Monday, June 14, 2010

Vivre sa vie

11. Place du Châtelet. A stranger. Nana the unwitting philosopher.


Nana: Mind if I look? ...You look bored.

The Philosopher: Not at all.

Nana: What are you doing?

The Philosopher: I'm reading.

Nana: Will you buy me a drink?

The Philosopher: If you like.

Nana: Do you come here often?

The Philosopher: Occasionally. I happened by.

Nana: Why are you reading?

The Philosopher: It's my job.

Nana: It's odd... Suddenly I don't know what to say; it often happens to me. I know what I want to say. I think about whether it is what I mean. But when the moment comes to speak, I can't say it.

The Philosopher: Yes, of course. You've read The Three Musketeers?

Nana: No, I saw the film. Why?

The Philosopher: Because in it, Porthos... this is really in Twenty Years Later. Porthos, tall, strong, a little stupid; he's never thought in his life. He has to place a bomb in a cellar to blow it up... He does it. He places the bomb, lights the fuse, then he runs away, of course. But suddenly he begins to think... What about? How it is possible to put one foot before the other? You must have thought about that, too... So he stops running. He can't go on, he can't move forward. The bomb explodes, the cellar falls on him. He holds it up with his shoulders. But after a day, or maybe two, he is crushed to death. The first time he thought, it killed him.

Nana: Why did you tell me that story?

The Philosopher: No reason, just to talk.

Nana: Why must one always talk? Often one shouldn't talk, but live in silence. The more one talks, the less the words mean.

The Philosopher: Perhaps, but can one?

Nana: I don't know.

The Philosopher: I've found that we can't live without talking.

Nana: I'd like to live without talking.

The Philosopher: Yes, it would be nice, wouldn't it?... Like loving one another more, but it isn't possible.

Nana: But why? Words should express just what one wants to say... Do they betray us?

The Philosopher: But we betray them, too. One should be able to express oneself. It has been done in writing. Think: someone like Plato can still be understood - he can. Yet he wrote in Greek, 2,500 years ago. No one really knows the language, at least, not exactly. Yet something gets through, so we should be able to express ourselves. And we must.

Nana: Why must we? To understand each other?

The Philosopher: We must think, and for thought we need words. There's no other way to think. To communicate, one must talk; that is our life.

Nana: Yes, but it is very difficult. I think life should be easy. Your talk of The Three Musketeers may make a good story but it's terrible.

• • • •

Instructions for the task: Please continue the Vivre sa vie dialogue between Nana and the Philosopher, starting after its last line.

Records from a data source:
• • • •

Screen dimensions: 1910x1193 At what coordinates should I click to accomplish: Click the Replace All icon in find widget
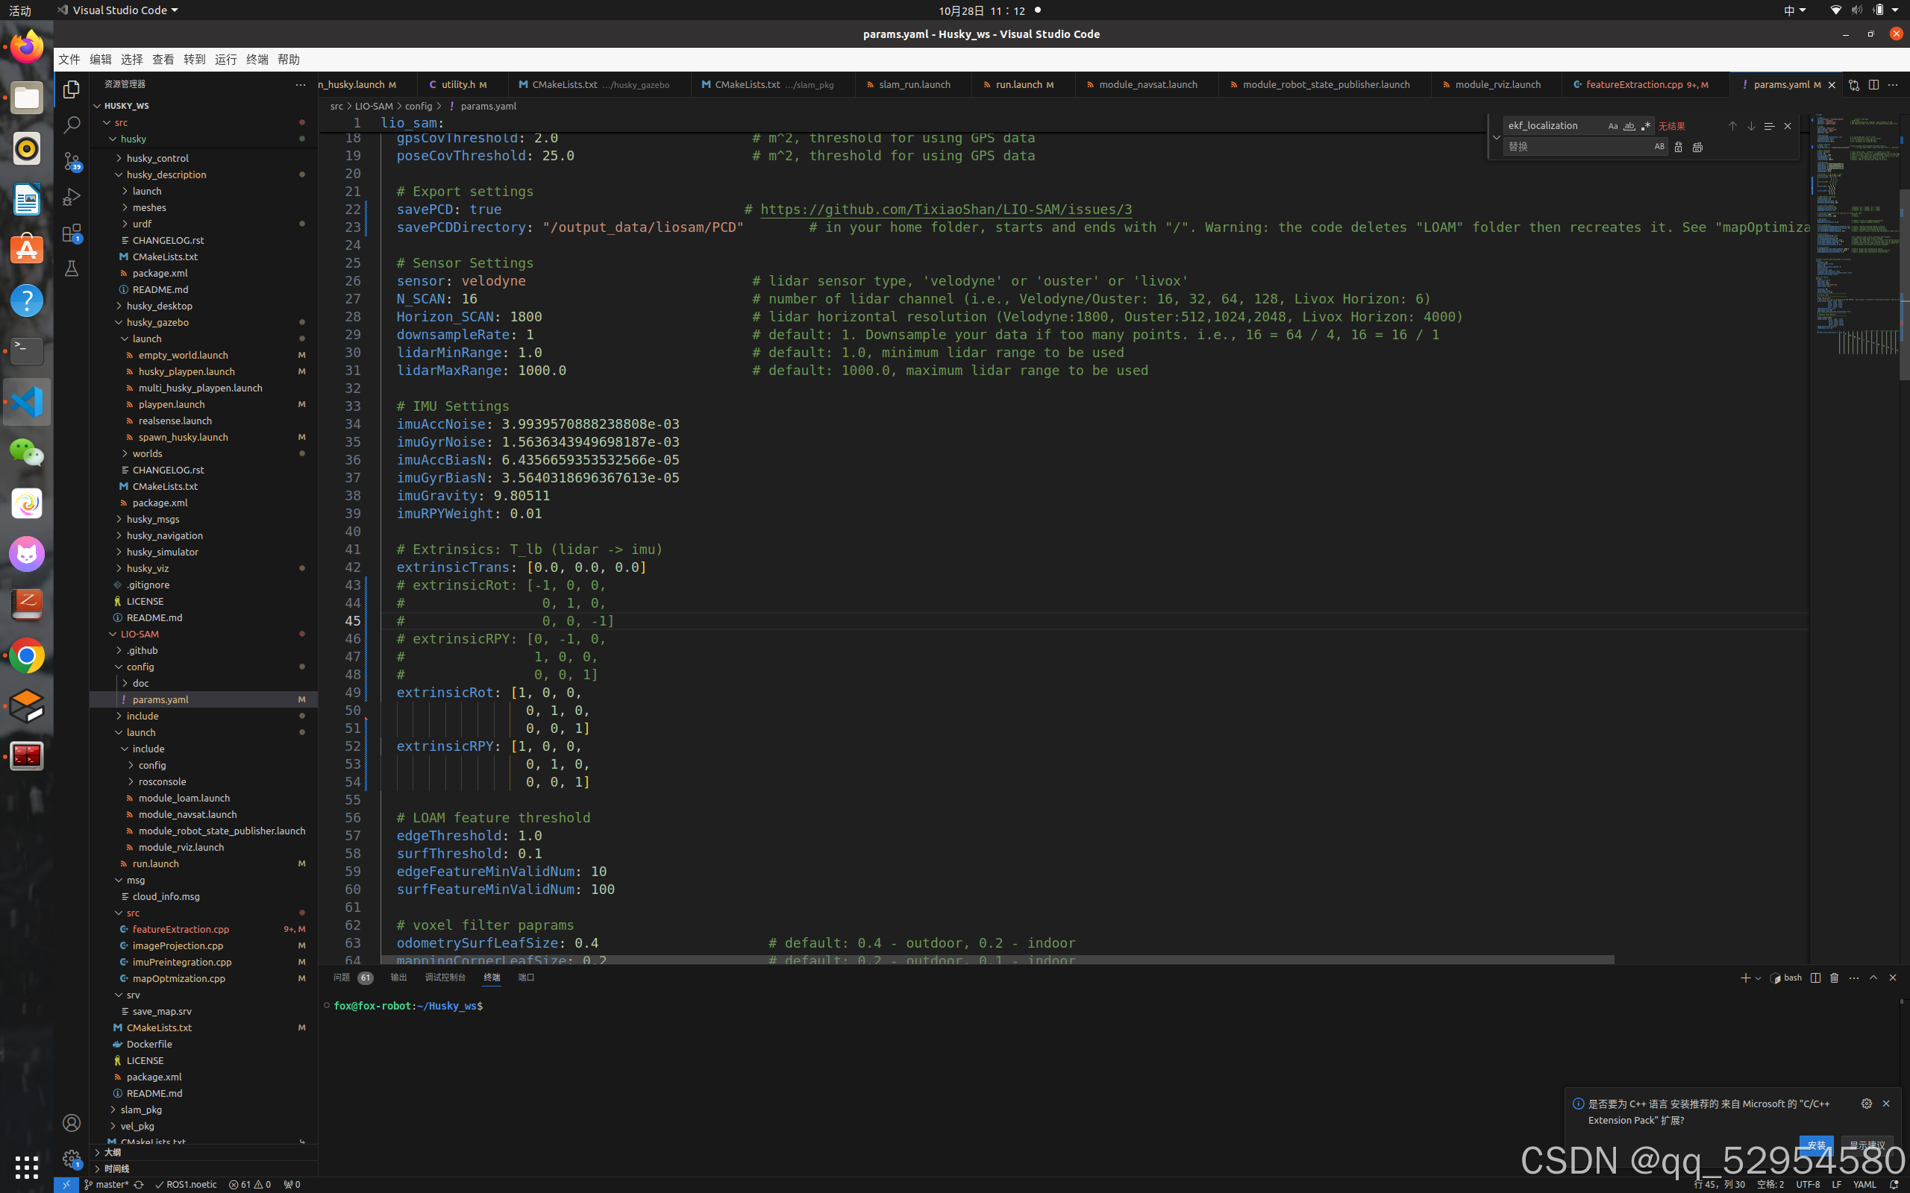tap(1697, 147)
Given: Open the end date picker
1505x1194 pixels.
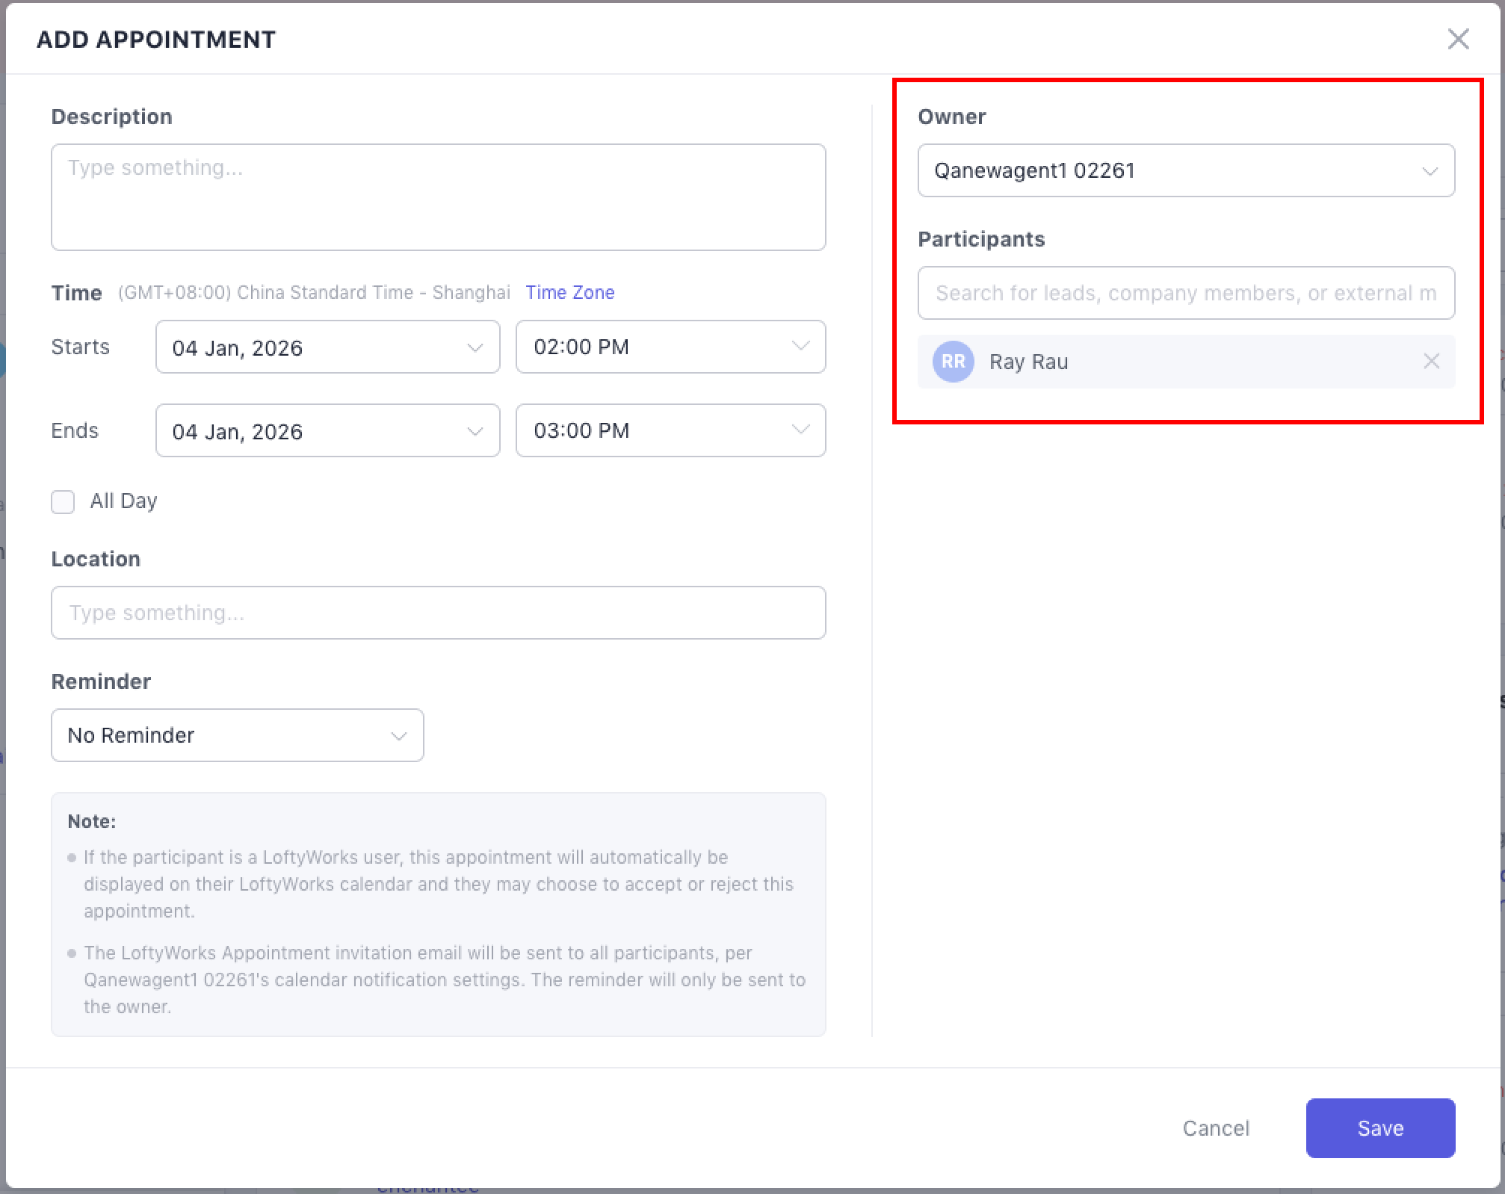Looking at the screenshot, I should [327, 431].
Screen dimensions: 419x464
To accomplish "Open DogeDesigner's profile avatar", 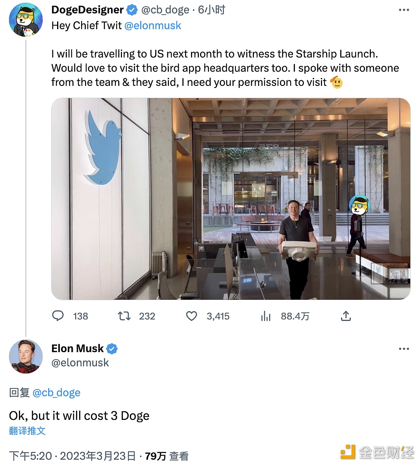I will click(x=26, y=20).
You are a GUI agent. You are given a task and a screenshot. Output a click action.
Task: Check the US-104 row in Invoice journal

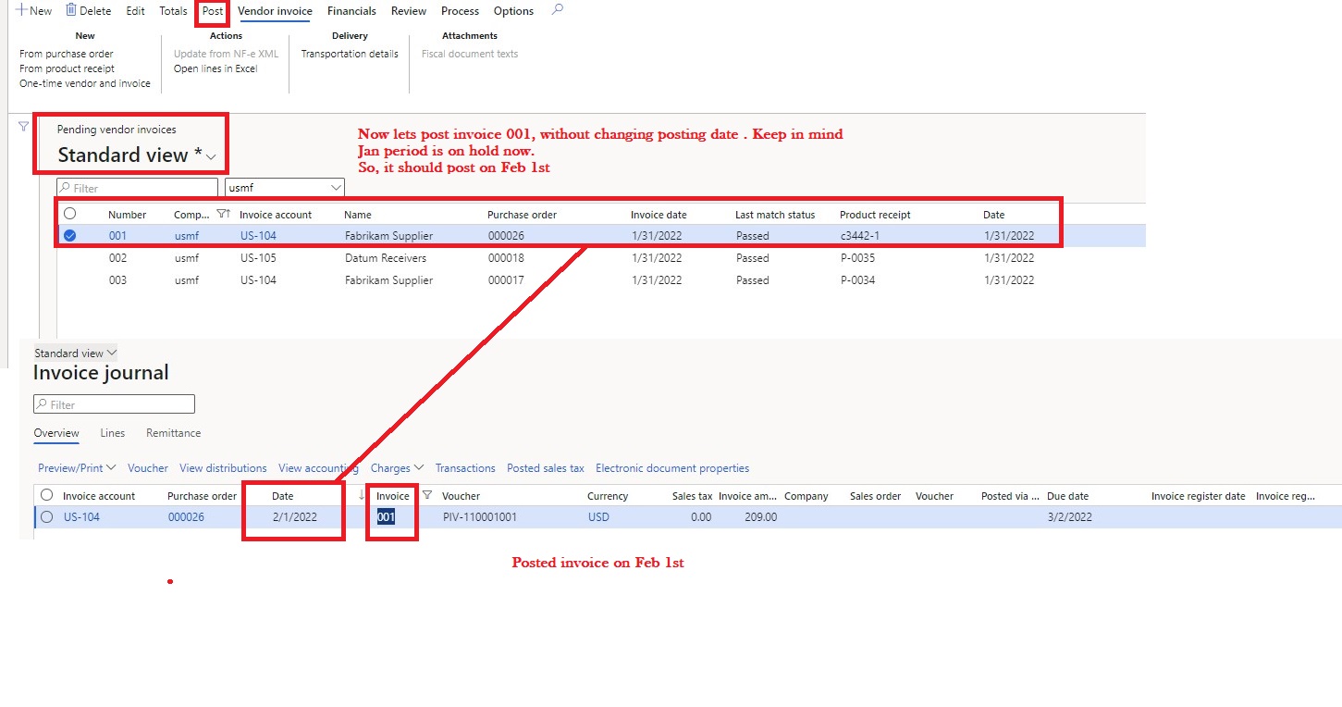(x=46, y=517)
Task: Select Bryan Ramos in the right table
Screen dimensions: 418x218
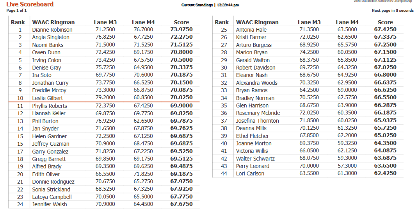Action: [x=252, y=90]
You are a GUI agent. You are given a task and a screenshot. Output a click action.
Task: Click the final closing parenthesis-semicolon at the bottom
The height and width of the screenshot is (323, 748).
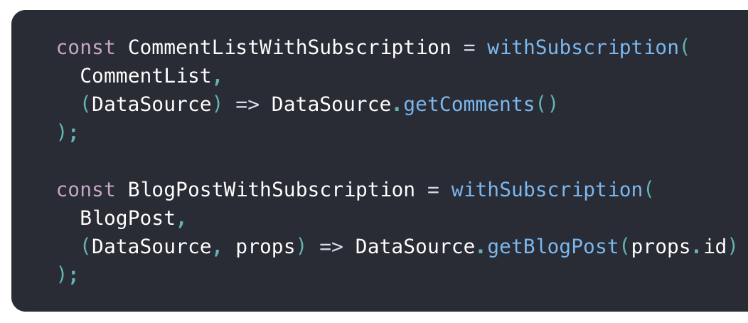(68, 275)
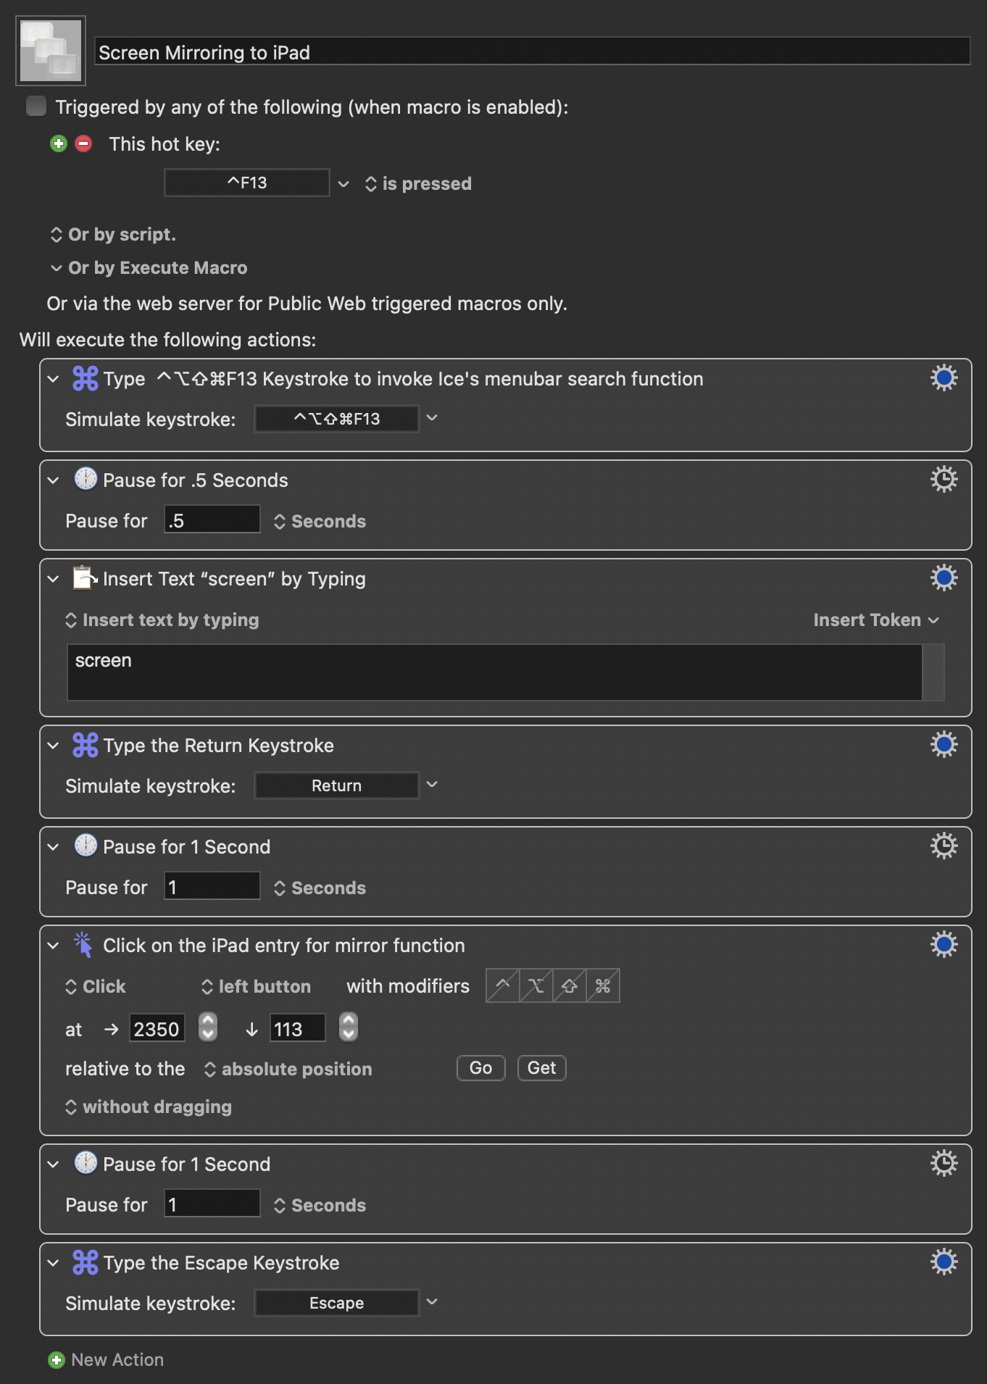Click the Get button for mouse position
This screenshot has width=987, height=1384.
541,1068
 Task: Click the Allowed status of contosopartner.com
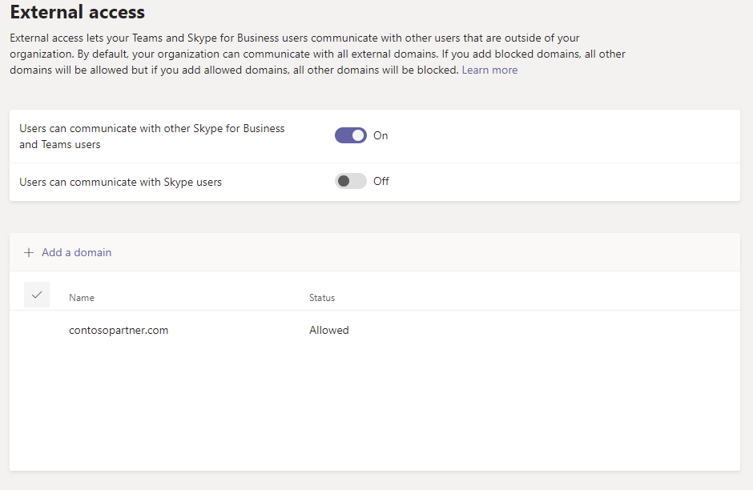(x=329, y=330)
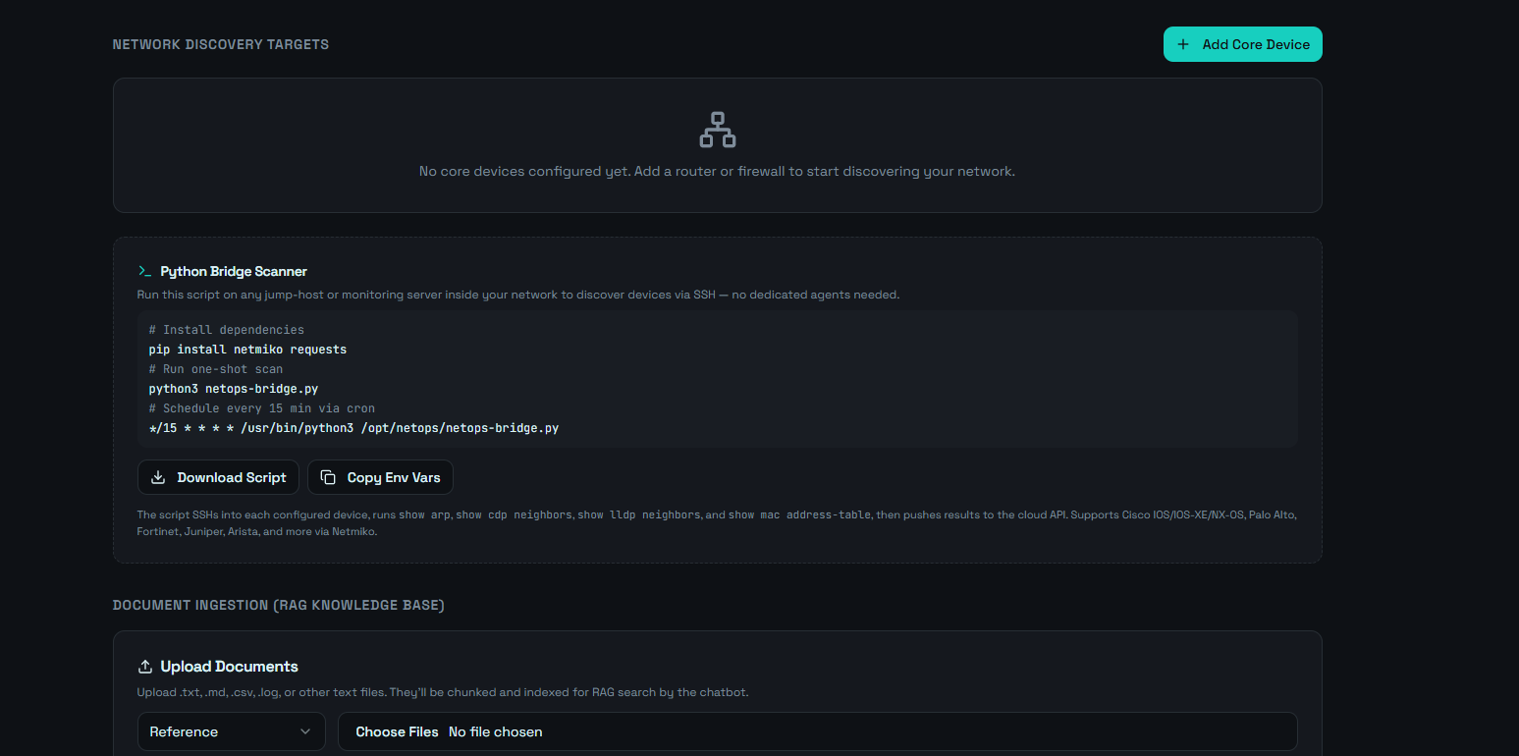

• • • •

Output below:
The Philosopher: Yes, but it's a pointer... I believe one learns to talk well only when one has renounced life for a time. That's the price.

Nana: So, to speak is fatal?

The Philosopher: Speaking is almost a resurrection in relation to life. Speech is another life from when one does not speak. So, to live in speech, one must pass through the death of life without speech. I may not be putting it clearly, but there is a kind of ascetic rule that stops one from talking well until one sees life with detachment.

Nana: But one can't live everyday life with... I don't know…

The Philosopher: …With detachment. We balance, that's why we pass from silence to words. We swing between the two because it's the movement of life. From everyday life one rises to a life we call superior.

The thinking life. But this life presupposes one has killed the everyday… too elementary life.

Nana: Then thinking and talking are the same thing?

The Philosopher: So I believe. Plato said so; it's an old idea. One cannot distinguish the thought

from the words that express it. An instant of thought can only be grasped through words.

Nana: So one must talk and risk lying?

The Philosopher: Lies, too, are part of our quest. Errors and lies are very similar. I don't mean ordinary lies like I promise to come tomorrow, but I don't, as I didn't want to. You see, those are ploys. But a subtle lie is little different from an error. One searches and can't find the right word. That's why you didn't know

what to say. You were afraid of not finding the right word. That's the explanation.

Nana: How can one be sure of having found the right word?

The Philosopher: One must work. It needs an effort. One must speak in a way that is right, doesn't hurt. Says what has to be said, does what has to be done, without hurting or bruising.

Nana: Yes, one must try to be in good faith. Someone told me: "There is truth in everything, even in error."

The Philosopher: That's true. France didn't see it in the seventeenth century. They thought one could avoid error and what's more, that one could live directly in the truth. It isn't possible. Hence Kant, Hegel, German philosophy: to bring us back to life and make us see that we must pass through error to arrive at the truth.

Nana: What do you think about love?

The Philosopher: The body had to come into it. Leibnitz introduced the contingent. Contingent truths and necessary truths make up life. German philosophy showed us that in life, one thinks with the servitudes and errors of life. One must manage with that, that's true.

Nana: Shouldn't love be the only truth?

The Philosopher: For that, love would always have to be true. Do you know anyone who knows at once what he loves? No. When you're twenty you don't know. All you know are bits and pieces, you make arbitrary choices. Your "I love" is an impure affair. But to be completely at one with what you love, you need maturity. That means searching. This is the truth of life. That's why love is a solution, on condition that it is true.